DATASET EXCERPTS START

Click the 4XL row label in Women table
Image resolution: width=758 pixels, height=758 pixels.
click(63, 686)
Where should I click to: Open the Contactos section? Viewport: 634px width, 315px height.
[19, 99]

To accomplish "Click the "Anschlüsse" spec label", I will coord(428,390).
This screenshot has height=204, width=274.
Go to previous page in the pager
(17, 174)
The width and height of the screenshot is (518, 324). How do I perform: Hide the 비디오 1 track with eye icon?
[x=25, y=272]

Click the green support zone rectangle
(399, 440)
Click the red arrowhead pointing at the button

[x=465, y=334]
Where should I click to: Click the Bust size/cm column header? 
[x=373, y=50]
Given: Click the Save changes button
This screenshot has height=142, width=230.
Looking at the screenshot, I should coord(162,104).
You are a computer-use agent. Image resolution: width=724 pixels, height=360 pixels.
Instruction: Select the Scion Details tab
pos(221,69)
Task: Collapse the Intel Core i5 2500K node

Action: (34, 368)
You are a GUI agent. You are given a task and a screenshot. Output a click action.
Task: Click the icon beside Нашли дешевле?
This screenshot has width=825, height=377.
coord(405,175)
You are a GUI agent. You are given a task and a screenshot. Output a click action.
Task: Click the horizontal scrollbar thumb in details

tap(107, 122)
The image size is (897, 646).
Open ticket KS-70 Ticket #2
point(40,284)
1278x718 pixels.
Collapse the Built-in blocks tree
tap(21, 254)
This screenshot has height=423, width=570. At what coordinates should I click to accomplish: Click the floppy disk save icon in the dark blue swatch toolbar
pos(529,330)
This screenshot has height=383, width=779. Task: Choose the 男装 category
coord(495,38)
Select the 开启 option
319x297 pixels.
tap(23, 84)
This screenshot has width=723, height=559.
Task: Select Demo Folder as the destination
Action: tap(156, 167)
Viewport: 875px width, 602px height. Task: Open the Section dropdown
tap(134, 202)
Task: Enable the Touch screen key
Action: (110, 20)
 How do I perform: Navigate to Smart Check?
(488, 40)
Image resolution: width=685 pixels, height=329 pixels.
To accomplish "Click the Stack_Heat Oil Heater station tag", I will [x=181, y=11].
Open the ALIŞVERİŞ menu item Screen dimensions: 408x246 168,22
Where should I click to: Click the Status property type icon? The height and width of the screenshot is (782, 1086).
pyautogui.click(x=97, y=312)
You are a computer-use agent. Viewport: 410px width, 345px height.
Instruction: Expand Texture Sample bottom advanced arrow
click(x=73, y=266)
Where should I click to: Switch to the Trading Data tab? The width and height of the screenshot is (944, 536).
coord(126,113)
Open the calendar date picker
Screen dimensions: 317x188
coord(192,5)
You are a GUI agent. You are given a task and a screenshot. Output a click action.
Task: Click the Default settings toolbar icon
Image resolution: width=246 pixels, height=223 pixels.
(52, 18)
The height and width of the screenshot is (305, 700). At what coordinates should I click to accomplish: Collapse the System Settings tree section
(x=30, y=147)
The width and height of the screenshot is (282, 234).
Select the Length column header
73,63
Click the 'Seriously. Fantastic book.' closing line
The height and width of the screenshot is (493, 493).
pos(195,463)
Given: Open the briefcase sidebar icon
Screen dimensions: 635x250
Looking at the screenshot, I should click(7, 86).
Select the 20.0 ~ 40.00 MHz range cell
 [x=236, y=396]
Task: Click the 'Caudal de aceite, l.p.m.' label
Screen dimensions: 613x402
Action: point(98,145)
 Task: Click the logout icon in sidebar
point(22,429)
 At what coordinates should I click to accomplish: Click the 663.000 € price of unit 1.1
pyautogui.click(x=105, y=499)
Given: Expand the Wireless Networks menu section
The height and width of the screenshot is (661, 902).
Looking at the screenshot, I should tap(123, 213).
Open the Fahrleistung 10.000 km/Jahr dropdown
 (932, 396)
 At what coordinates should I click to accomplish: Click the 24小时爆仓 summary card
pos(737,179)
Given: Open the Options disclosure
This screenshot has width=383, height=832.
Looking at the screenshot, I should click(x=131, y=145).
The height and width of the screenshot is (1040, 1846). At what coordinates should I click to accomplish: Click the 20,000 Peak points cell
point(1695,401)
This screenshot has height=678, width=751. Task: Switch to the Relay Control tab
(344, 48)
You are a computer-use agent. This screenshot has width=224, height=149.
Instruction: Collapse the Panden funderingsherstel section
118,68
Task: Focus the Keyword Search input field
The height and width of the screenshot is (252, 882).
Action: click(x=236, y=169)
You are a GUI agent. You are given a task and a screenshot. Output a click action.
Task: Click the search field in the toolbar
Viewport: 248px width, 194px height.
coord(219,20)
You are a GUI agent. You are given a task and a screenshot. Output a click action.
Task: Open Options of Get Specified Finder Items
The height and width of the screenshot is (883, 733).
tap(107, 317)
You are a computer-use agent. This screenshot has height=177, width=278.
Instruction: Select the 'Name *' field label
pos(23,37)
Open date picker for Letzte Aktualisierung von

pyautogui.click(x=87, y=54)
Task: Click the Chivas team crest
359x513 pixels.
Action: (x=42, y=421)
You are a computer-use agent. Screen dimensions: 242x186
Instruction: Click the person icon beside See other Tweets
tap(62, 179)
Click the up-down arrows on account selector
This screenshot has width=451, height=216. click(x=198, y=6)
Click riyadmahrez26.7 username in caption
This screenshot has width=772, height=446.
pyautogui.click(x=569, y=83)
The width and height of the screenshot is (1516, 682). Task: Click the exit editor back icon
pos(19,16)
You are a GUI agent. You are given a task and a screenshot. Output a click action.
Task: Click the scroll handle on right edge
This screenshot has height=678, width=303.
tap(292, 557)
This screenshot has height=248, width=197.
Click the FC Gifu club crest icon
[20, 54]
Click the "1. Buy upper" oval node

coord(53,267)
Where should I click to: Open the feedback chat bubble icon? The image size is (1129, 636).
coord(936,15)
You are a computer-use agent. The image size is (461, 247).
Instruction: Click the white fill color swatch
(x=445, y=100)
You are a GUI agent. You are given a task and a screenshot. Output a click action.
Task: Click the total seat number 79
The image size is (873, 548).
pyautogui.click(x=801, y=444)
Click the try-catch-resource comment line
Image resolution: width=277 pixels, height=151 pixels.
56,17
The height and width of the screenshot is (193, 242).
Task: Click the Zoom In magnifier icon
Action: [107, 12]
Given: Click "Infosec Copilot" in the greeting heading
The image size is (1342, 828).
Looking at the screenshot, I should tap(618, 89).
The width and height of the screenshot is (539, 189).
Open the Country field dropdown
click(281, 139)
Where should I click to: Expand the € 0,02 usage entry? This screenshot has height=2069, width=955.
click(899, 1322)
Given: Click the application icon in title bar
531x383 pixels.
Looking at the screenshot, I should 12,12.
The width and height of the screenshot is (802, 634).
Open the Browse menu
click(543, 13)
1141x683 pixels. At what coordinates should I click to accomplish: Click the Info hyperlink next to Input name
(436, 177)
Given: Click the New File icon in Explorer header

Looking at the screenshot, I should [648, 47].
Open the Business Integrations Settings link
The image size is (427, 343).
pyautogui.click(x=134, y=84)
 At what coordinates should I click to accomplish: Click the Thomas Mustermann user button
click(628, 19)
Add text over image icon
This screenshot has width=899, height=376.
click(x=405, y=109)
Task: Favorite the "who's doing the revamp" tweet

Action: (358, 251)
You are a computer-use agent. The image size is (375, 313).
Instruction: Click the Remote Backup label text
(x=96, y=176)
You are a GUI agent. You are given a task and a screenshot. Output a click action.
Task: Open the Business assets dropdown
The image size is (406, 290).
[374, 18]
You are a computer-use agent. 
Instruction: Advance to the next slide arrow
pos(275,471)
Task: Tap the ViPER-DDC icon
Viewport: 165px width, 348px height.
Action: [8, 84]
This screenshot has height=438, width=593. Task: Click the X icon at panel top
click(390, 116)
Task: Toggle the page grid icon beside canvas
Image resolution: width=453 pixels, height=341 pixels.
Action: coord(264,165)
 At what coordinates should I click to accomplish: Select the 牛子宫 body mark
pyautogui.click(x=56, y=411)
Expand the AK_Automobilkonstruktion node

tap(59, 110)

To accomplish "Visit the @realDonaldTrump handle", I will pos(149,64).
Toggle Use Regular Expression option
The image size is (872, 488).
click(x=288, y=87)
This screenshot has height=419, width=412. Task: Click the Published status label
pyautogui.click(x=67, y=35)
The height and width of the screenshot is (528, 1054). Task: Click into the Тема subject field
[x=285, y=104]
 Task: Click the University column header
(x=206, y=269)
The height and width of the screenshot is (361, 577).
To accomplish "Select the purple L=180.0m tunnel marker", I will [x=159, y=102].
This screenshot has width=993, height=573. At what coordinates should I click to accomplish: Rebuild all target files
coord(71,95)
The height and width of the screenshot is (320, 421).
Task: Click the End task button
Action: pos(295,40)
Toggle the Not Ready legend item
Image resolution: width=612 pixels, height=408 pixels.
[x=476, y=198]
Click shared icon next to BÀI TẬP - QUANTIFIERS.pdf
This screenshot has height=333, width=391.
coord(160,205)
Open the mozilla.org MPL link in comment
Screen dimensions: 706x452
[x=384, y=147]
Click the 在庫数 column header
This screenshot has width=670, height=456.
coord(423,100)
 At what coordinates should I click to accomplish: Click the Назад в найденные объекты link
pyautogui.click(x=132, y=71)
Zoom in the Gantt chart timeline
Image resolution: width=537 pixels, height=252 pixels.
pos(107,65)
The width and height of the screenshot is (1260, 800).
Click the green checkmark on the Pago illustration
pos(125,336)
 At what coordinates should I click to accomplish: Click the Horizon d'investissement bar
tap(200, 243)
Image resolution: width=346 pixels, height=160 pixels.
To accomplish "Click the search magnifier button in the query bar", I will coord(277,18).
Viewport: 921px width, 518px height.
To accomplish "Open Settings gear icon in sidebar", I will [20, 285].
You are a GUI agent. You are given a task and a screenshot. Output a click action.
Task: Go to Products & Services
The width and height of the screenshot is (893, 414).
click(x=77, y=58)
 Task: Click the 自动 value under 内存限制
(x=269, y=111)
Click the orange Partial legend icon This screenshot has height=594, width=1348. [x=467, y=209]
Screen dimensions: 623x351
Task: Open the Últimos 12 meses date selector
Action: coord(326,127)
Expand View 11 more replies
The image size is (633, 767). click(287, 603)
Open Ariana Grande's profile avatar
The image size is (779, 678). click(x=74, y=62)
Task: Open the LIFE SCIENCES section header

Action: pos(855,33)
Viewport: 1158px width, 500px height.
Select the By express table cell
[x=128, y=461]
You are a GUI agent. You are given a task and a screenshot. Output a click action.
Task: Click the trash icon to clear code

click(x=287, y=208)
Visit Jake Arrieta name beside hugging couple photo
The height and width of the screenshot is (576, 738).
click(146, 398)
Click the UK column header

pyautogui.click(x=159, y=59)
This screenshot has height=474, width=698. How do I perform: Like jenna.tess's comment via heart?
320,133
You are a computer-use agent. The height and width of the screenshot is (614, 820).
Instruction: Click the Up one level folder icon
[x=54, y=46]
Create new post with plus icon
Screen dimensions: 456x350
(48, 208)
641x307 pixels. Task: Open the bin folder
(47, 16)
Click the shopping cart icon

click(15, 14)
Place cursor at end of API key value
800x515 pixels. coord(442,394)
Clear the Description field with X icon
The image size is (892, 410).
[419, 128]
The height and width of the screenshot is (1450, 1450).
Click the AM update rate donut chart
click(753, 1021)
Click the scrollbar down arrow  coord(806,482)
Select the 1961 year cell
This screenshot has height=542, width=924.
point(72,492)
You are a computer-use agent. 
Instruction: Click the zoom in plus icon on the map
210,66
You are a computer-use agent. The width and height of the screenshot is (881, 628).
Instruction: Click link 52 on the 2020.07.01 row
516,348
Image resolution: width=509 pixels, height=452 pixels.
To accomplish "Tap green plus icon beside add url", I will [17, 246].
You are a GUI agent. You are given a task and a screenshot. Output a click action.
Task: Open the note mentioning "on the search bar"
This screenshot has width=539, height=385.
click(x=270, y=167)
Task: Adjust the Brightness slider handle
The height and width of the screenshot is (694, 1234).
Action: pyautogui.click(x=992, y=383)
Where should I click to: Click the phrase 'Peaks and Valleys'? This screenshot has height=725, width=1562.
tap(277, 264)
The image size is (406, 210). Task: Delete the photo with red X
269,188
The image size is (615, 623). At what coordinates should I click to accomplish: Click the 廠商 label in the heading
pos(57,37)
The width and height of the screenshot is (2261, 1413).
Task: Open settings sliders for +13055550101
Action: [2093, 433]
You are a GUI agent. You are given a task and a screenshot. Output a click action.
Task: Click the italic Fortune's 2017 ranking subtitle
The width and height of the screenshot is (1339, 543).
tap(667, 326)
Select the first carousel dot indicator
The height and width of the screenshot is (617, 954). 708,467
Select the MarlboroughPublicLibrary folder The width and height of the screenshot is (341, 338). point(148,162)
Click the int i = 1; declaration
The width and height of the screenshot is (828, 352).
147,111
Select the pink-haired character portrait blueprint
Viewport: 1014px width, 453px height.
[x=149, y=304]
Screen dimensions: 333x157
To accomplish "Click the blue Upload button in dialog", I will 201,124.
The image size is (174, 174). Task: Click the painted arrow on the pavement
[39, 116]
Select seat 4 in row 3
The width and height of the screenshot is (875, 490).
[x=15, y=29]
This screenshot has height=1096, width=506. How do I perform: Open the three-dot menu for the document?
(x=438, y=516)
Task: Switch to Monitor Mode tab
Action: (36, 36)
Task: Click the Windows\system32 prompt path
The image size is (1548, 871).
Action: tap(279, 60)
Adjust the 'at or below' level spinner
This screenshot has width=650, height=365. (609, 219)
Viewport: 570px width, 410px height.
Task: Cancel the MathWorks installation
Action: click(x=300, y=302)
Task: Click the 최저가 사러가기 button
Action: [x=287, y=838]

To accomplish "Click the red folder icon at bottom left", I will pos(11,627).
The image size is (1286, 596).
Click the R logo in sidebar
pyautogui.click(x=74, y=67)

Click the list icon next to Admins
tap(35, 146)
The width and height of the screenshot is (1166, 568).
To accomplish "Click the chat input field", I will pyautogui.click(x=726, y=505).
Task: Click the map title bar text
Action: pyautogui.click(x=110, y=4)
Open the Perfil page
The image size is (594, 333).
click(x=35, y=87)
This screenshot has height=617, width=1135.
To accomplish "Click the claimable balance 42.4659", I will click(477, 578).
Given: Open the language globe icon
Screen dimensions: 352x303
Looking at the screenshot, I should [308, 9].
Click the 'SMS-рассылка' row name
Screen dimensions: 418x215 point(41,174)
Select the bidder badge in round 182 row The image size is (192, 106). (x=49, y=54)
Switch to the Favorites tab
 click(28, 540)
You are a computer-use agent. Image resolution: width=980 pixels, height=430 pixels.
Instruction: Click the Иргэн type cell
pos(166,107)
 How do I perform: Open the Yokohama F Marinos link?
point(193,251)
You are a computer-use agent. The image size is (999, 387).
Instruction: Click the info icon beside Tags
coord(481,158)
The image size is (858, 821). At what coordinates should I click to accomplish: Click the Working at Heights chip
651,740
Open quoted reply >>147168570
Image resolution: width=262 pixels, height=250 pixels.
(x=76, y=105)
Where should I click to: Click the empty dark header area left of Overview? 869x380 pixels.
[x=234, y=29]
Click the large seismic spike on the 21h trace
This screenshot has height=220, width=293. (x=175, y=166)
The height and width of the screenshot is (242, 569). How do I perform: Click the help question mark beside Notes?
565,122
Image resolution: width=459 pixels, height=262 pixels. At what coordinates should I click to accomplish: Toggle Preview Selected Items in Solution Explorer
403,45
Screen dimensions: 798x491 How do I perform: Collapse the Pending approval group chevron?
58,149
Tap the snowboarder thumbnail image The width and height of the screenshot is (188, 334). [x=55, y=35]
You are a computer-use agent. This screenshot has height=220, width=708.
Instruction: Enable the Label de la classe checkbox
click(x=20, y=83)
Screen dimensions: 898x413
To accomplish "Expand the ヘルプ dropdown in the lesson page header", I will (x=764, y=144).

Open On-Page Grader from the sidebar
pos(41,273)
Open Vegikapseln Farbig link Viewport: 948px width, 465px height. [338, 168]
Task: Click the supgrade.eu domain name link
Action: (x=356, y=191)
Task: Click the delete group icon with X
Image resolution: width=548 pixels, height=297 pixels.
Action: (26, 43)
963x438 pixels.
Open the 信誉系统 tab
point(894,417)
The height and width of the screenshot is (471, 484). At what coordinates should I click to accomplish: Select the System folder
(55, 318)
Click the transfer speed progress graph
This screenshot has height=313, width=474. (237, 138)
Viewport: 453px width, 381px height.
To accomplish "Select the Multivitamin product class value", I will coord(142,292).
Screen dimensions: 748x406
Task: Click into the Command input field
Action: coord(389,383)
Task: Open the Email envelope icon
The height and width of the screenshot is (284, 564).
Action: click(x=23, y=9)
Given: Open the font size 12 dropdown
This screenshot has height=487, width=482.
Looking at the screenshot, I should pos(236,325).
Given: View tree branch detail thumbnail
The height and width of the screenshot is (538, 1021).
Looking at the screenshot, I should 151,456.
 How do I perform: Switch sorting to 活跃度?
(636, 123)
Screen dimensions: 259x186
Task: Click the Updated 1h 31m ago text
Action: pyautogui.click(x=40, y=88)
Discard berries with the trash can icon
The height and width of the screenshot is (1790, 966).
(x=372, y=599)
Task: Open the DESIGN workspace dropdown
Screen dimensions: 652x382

DATASET EXCERPTS END

WORK ITEM - Report how many lines in the listing above have the string "seat" in them; write the number only.

EXERCISE SOLUTION - 2